Marketers didn’t get to sign up for brand pages until late October, though, which may have been a tactical error on Google’s part, hindering the network’s growth and angering brands. At the moment, it’s not clear what Google+’s advantages are over Facebook, except perhaps when it comes to SEO or Circles, a feature that marketers have yet to fully exploit. “Unlike Facebook, it makes it easy to talk to people according to their interests, instead of sending everything to everyone,” says Robert Ray, president of Gyro, an ad agency in San Francisco. “This level of personalization helps change marketing from unwanted noise into more humanly relevant communication.”
The flurry of changes that Facebook announced at f8 in September were late to bloom, but finally went into effect in December. Going forward, though, marketers are going to have to completely change their strategies on the platform.
For instance, a “Like” isn’t going to be as meaningful when you can turn any verb into a button thanks to Facebook Gestures. Meanwhile, Timeline is going to give marketers another crack at creating their brand pages. Those pages had better produce a stream of interesting content though, because if they don’t, they’re not going to make it into their fans’ News Feeds.
Twitter introduced some advertising platforms in 2010, but 2011 was the year that they became a mainstream social media channel. That maturation was reflected in the pricing for such ads.
When Promoted Trends launched in April 2010, for instance, they cost $25,000 to $30,000 a day. By June, though, Twitter was charging $120,000 for such placements and had worked with 500 advertisers on 6,000 campaigns. Twitter also opened sales offices in London and New York. It also became more of a vehicle for ad campaigns. Audi referenced a Twitter hashtag in its Super Bowl ad, for instance, and many others ran online and offline campaigns that encouraged tweeting.
At the beginning of 2011, it looked like Groupon was going to be the next Facebook. The company’s owners had turned down a high-profile $6 billion offer from Google and competitors were emerging from every corner.
But during the year, Facebook killed off Deals, its would-be competitor to Groupon, and Yelp scaled back on its daily deals offerings. Groupon’s IPO eventually turned out to be successful, at least at first. But in the words of David Berkowitz, VP of emerging media at 360i, “Ultimately there was the realization that it’s more about couponing 2.0 and not the next coming of commerce.”

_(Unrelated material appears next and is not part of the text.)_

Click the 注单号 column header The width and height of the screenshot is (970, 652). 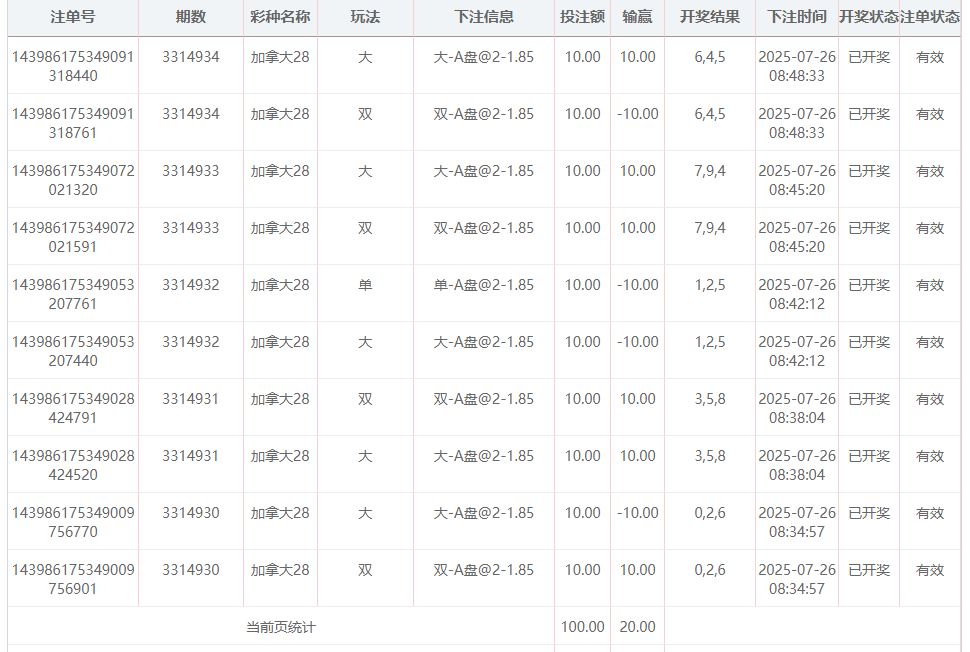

It’s hard to get consumers to talk about your brand on social media via their mobile phones. That’s because there’s little opportunity to do so unless those consumers happen to be checking in to a location. In 2011, marketers discovered another way: augmented reality.
AR has been around for years, but in 2011, the technology got a big boost from Starbucks, which ran an AR campaign during the holiday season called Starbucks Cup Magic that let fans animate coffee cups with their smartphones. After they were done, consumers could share the experience on Facebook or just send an ecard to their friends.
Using apps to market your product is a relatively new idea. The first apps, like Kraft’s iFood Assistant, were designed to be useful.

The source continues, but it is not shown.